Saudino wants Timmins to act now

At least one city councillor wants to push the city’s opposition to a new hydro dam on the Grassy River before the Environmental Assessment process begins.
There is also the possibility that Timmins may officially oppose that project at the environmental assessment level.
Councillor Denis Saudino said this week he wants the city to take a formal stand on the creation of a new hydro dam on the Grassy River. Saudino is on record as being against the project.
Saudino’s comments were made Monday night as the Friends of the Mattagami group revealed it had scored a minor victory in saving Island Falls from destruction by a hydro-electric development just south of Smooth Rock Falls.
Saudino said he was prompted by that success to push for more pro-active action by Timmins city council. He wants a resolution of support for preserving the High Falls portion of the Grassy River.
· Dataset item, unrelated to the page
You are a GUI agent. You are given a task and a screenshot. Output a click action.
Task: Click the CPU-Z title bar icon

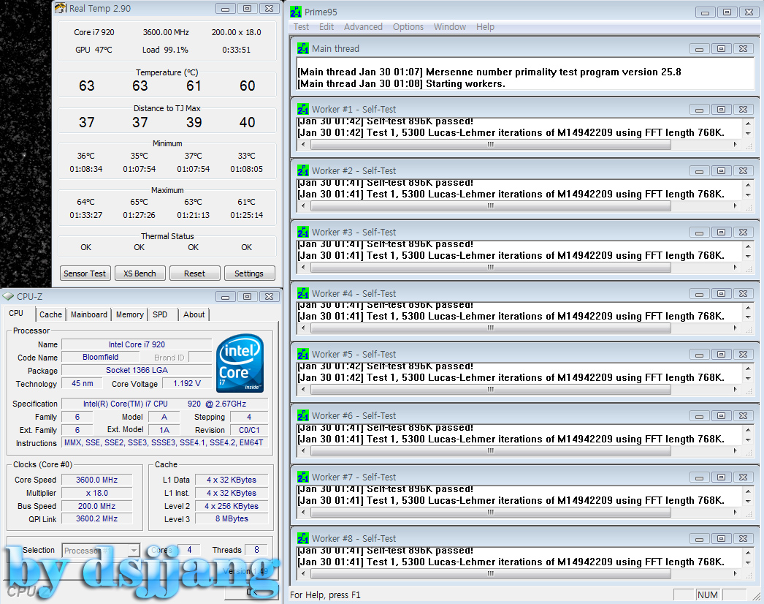pos(8,296)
The High Falls project is yet another proposed hydro-electric project in the region, this one located entirely within in the boundaries of the City of Timmins. There is a proposal in the works by Woods Power Generation of Larder River, near Englehart, to create a new dam.
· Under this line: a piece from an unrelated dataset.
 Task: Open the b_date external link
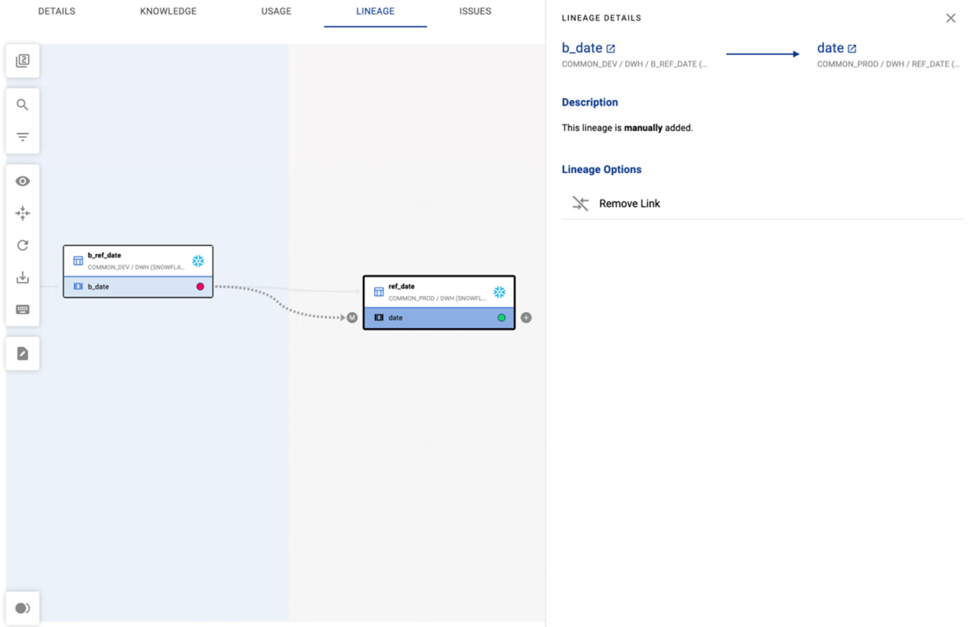pos(611,49)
“I know for a fact that although we discussed it around this table on numerous occasions, no resolution came back,” Saudino said, expressing confidence that the majority of city councillors are on record as opposing the High Falls project.
At Monday’s meeting Saudino alluded to the fact that council had previously been told to “mind it’s own business.” He was referring to the March 10 meeting of council where Shawn Batisse of the Wabun Tribal Council advised city council that the Mattagami and Matchewan First Nations were negotiating on the Grassy River hydro project and had no intention of discussing the matter with the City of Timmins.
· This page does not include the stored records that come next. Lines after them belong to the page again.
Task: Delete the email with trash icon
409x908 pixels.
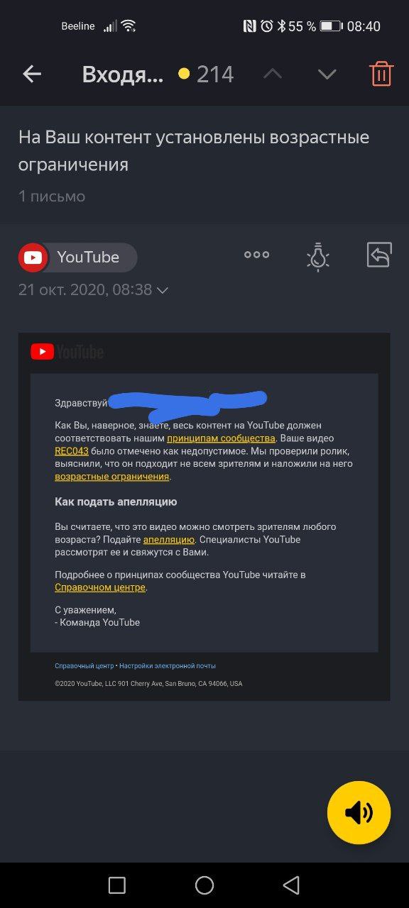Action: (x=381, y=74)
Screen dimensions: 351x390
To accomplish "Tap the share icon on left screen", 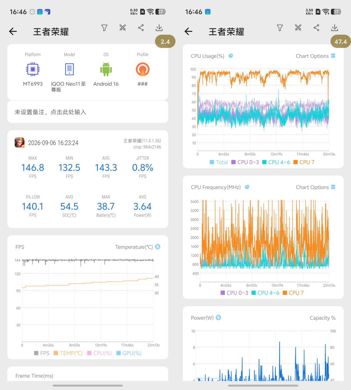I will (x=141, y=28).
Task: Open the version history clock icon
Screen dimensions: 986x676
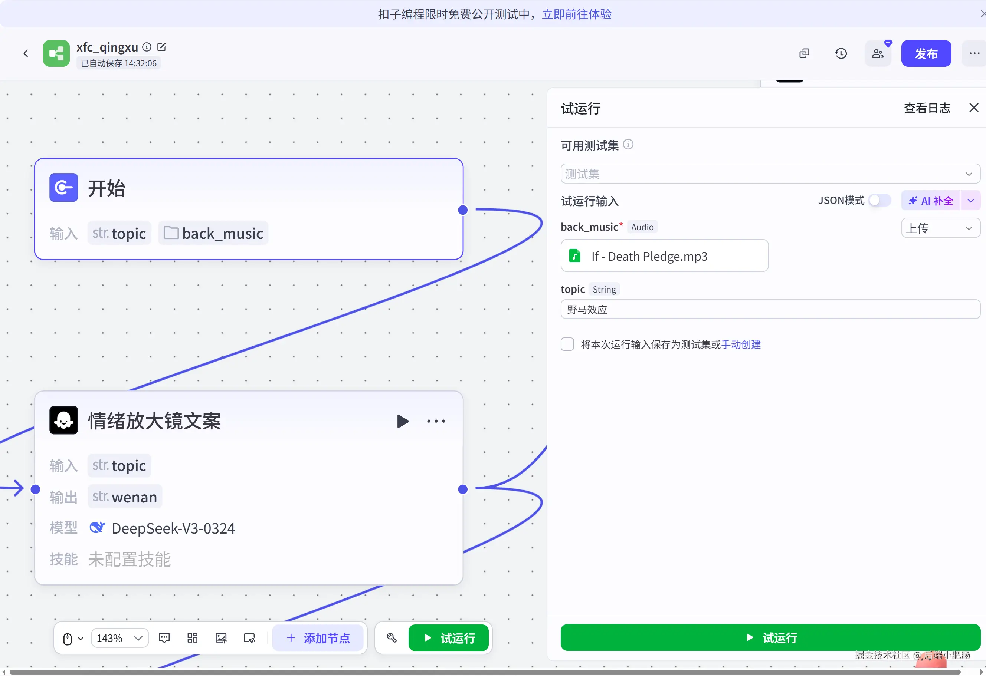Action: 840,53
“It does affect a couple of companies that do business vis-à-vis to promote tourism. So I think it is our business to comment,” said Saudino.
“It has a real strong potential for an economic generator in terms of tourism, and if we allowed it to be damned up, were just pushing part of that economic development outside of the boundaries of our city.”
Mayor Tom Laughren told Saudino that the Environmental Assessment (EA) phase of the Grassy River project is not yet in the works, but soon will be.
“I think when the EA process starts, that will be an opportune time for council to act,” said the mayor.
The mayor also hinted at the possibility that Timmins will take a stand on the project in the Environmental Assessment phase because a dam on the Grassy River could have an effect on Peterlong Lake and the level of the Mattagami River, which would impact Timmins.
Laughren said the issue is currently being reviewed by city engineer Luc Duval.